In estimating my DOLS model, I examine the summary statistics of the data used when each of the generated poverty index and infant mortality is used as dependent variable. This is shown in Table 3 and Table 4 respectively. The results of the correlation coefficients (not presented because of space) do not seem to show any serious problem in terms of the relationship to be estimated. The DOLS results are presented in table 2 below. The findings show that, capital intensiveness of the military, that is, military expenditure per soldier, military participation rate, trade, output per capita square and increase in population were found to be positively related to poverty indicators. However, trade and output per capita square were found not to be statistically significant, while increase in population was only found to be statistically significant in model 2. This result confirms the hypothesis that increasing spending especially on capital-intensive military may not reduce poverty in Nigeria.
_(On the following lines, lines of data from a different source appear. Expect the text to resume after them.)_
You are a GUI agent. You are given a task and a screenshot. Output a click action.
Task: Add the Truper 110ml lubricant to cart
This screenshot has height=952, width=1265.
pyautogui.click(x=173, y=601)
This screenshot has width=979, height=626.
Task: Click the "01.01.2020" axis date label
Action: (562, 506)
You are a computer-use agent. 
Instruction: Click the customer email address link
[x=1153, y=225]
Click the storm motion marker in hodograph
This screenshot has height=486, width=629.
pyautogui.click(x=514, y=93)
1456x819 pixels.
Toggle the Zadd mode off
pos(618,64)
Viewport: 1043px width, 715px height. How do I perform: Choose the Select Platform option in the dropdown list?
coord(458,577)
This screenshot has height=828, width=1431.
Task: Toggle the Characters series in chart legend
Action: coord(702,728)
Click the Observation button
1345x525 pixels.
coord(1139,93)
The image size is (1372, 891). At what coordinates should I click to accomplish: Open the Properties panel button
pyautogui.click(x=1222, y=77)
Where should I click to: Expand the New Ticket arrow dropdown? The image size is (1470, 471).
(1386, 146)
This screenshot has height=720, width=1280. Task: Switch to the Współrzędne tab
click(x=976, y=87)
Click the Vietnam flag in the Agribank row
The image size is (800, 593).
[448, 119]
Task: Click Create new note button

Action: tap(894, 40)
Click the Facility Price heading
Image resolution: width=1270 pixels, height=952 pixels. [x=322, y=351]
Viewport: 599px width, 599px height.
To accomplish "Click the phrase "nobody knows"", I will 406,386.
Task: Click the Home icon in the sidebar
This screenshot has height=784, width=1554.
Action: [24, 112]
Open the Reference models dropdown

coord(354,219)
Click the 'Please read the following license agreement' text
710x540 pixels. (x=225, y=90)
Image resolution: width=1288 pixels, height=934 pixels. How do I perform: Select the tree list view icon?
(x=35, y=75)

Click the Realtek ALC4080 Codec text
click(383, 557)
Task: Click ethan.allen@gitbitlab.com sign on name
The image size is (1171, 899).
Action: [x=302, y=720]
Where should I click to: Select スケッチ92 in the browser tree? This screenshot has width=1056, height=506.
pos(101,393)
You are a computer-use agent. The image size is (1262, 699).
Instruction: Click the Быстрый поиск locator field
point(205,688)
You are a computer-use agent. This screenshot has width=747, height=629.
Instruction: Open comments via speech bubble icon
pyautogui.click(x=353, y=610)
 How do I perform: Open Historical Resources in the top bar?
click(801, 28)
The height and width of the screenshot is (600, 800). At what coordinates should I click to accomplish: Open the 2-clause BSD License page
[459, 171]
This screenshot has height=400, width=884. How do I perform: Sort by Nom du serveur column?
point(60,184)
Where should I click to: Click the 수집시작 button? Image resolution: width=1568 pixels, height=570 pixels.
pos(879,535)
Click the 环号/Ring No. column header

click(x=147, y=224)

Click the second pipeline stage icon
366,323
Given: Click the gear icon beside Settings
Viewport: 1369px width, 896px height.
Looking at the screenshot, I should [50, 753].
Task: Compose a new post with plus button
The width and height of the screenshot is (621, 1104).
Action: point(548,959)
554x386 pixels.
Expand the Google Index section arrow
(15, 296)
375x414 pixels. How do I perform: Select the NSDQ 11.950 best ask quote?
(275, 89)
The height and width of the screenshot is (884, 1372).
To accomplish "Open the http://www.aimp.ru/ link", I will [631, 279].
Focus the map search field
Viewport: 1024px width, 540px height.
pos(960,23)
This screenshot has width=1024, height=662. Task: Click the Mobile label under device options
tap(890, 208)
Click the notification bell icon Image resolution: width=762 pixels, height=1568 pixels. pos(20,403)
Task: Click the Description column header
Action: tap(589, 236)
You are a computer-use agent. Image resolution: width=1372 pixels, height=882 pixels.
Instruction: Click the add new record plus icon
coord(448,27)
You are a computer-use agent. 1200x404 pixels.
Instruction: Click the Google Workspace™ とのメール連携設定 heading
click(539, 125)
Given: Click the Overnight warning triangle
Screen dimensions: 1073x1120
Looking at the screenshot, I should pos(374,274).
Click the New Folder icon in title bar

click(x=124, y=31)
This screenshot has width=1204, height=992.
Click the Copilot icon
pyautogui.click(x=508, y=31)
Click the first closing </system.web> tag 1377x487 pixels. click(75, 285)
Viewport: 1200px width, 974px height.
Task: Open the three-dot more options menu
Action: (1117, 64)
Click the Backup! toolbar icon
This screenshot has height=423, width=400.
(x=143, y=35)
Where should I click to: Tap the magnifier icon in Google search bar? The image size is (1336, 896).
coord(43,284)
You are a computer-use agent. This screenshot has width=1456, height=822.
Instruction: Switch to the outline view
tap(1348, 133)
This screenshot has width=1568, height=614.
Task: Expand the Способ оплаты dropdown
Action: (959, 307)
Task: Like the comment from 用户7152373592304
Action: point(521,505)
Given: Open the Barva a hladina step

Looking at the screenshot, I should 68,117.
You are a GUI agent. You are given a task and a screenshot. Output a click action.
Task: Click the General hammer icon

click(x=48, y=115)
Although, I find a positive relationship between the square of output per capita and poverty indicator in model 2 and 4; and negative relationship between the square of military expenditure per soldier and poverty indicator in model 2 and 4, but they were not statistically significant. This suggests that we cannot affirm the existence of inverted U-shape in defense spending-poverty relation in Nigeria. Total military expenditure, output per capita, secondary school enrolment, democracy and political terror were found to be negatively related to poverty indicators. They were all found to be statistically insignificant except total military expenditure. Output per capita was also found to be statistically significant in model 3. We can see this in table 2. The fact that total military expenditure is inversely related to poverty suggests that, partially, the Keynesian hypothesis of negative relation between poverty and defense spending holds. However, caution should be made when interpreting this result. For school enrolment, democracy and political terror, one would expect their relationship with poverty to be significant; nevertheless, their statistical insignificance could be due to gradual process of development.
Table 2. The results of DOLS model
Table 3. Summary statistics of the first and second model
Table 4. Summary statistics of the third and fourth model

4. Conclusions

The objective of this article is to verify the Keynesian hypothesis of negative relation between defense spending and poverty level. For this purpose, recent studies have noted that using monetary measure such as headcount index to proxy poverty may not really capture the deficiency of the poor especially in developing countries and therefore result to spurious findings. It has been argued that possessing an increased income does not necessarily mean an improvement in the well-being of people especially if this increased income does not translate to accessibility of basic necessities of life. It was also noted that since poverty is multi-faceted, multiple indicators are necessary, including measures of distribution of real expenditure per adult, access to non market goods like health and education, distribution within households and the personalcharacteristics of the poor. On this note, the study considered the poverty among Nigerians and uses principal component analysis to create a poverty index as a dependent variable and also use infant mortality rate as second dependent variable and regressed them on some other explanatory variables. The study finds that capital intensiveness of the military and the participation rate have important implication on poverty level in Nigeria. The results show that the poor is likely to be worse off if resources are diverted to military hardwares. The study provides insight into how the components of defense spending in Nigeria impacts on poverty level. These findings rebut the Keynesian argument that defense spending is positively related to well-being. The results inform the policy makers on the necessity of weighing the cost of the so-called “classic choice of spending between guns and butter”.


I am very grateful to Dr. Olayeni, O.R. of the Department of Economics, Obafemi Awolowo University, Ile-Ife for his valuable comments to shape this work. I would also like to extend my profound appreciation to my wife for her support. My appreciation goes to the anonymous referees and the editor for time spent on this work.